**INFORMATION SHOWN**
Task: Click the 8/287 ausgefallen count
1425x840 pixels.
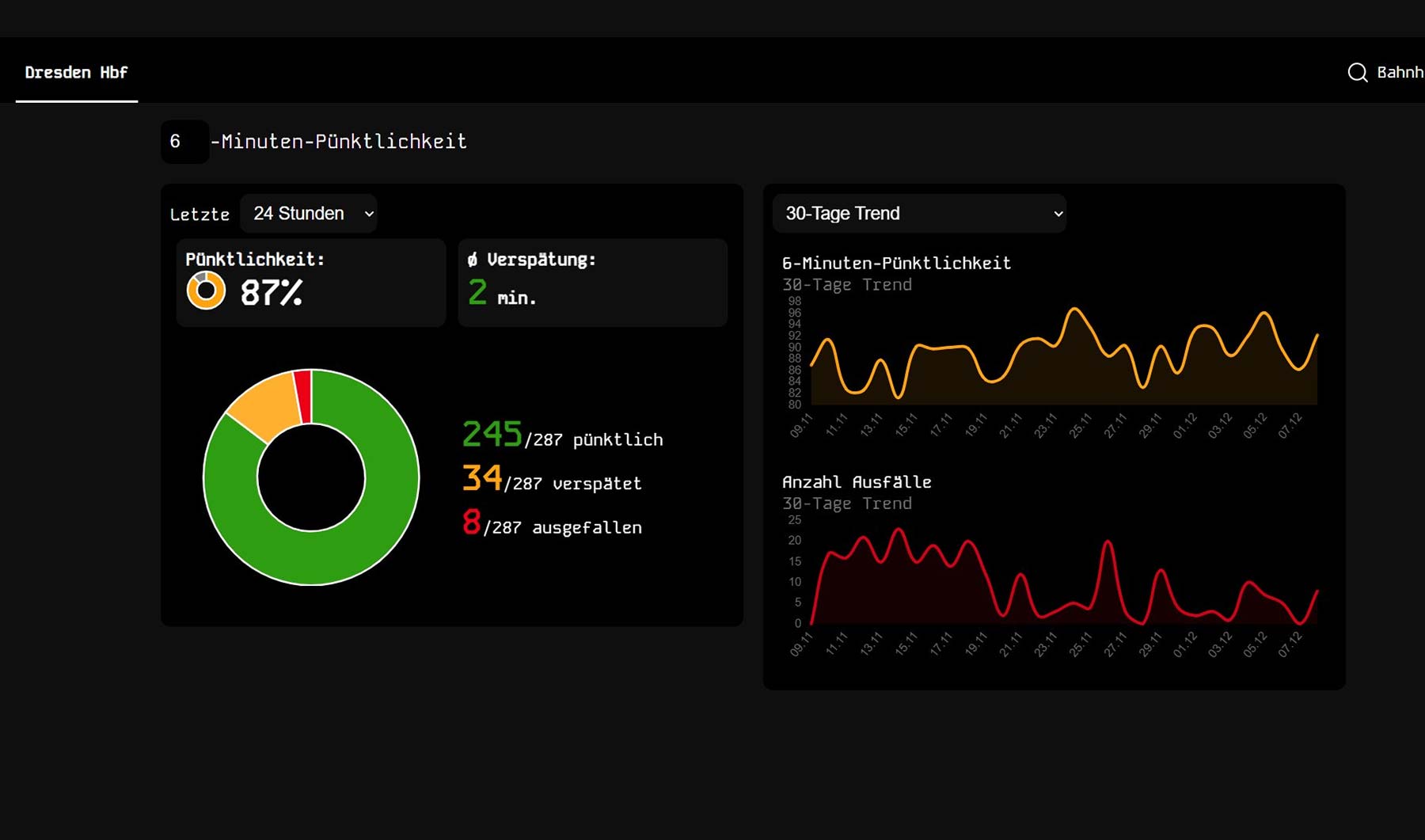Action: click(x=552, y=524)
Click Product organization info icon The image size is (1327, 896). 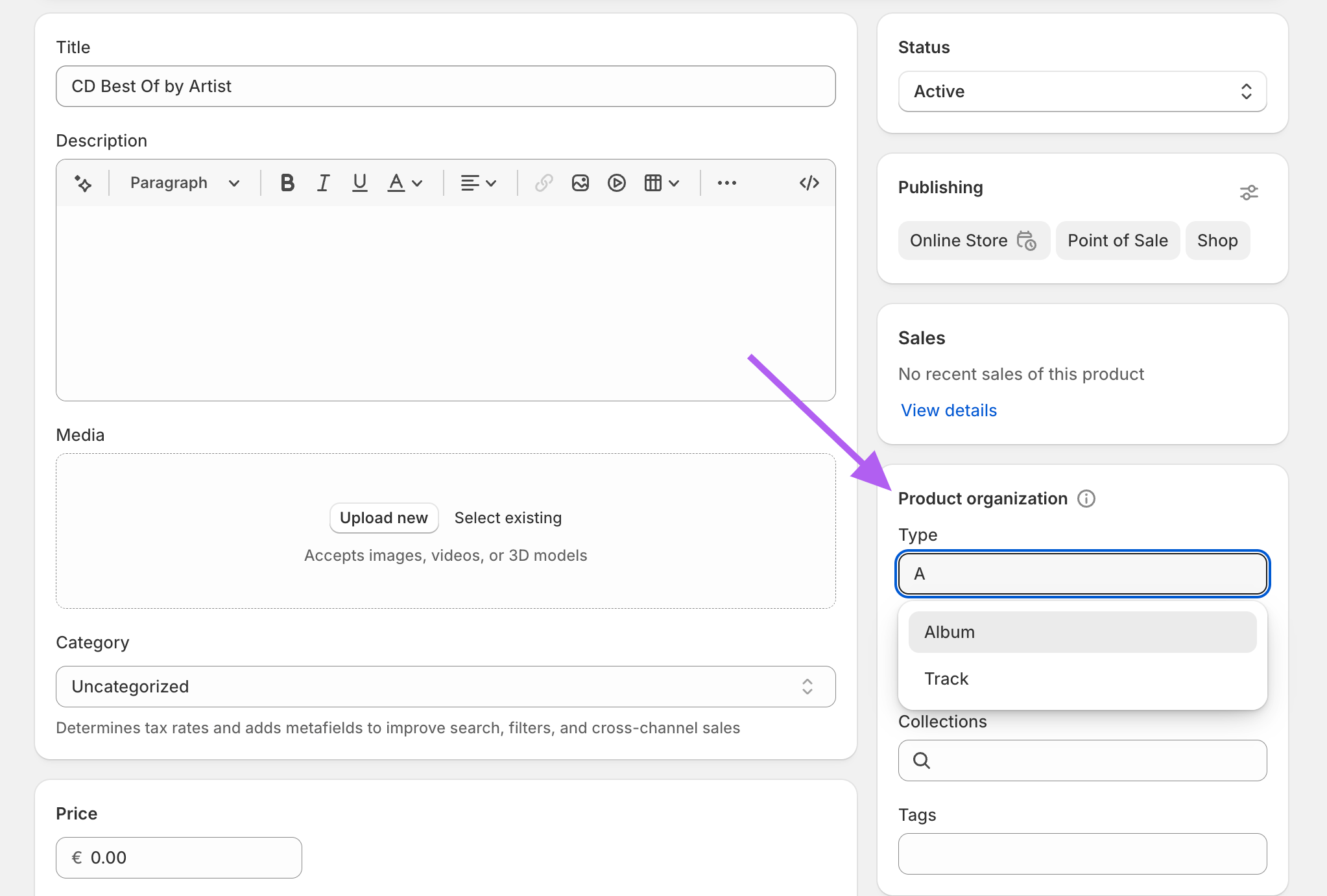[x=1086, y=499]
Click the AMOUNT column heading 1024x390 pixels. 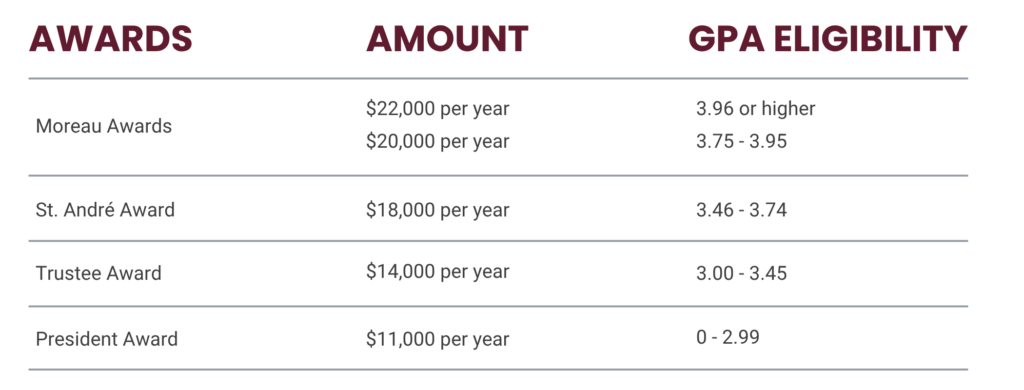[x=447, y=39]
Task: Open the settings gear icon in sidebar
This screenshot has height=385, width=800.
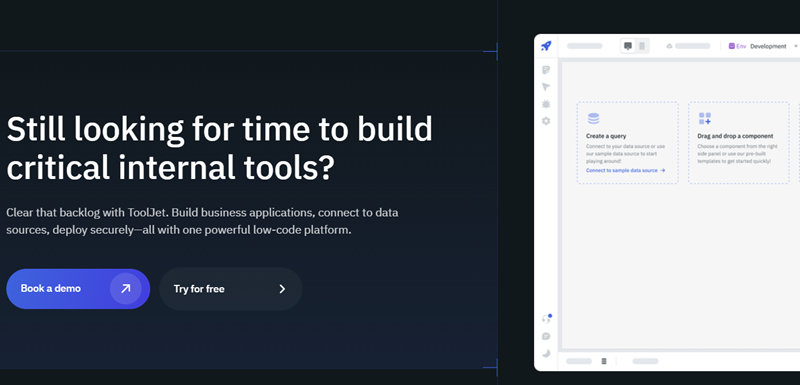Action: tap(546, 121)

**THE REQUEST**
Retype the material from the line that has "Task: Open the settings gear icon in sidebar" through the end of the material, and leave the pictures out of your answer.

**ANSWER TO THIS EXERCISE**
Task: Open the settings gear icon in sidebar
This screenshot has height=385, width=800.
Action: tap(546, 121)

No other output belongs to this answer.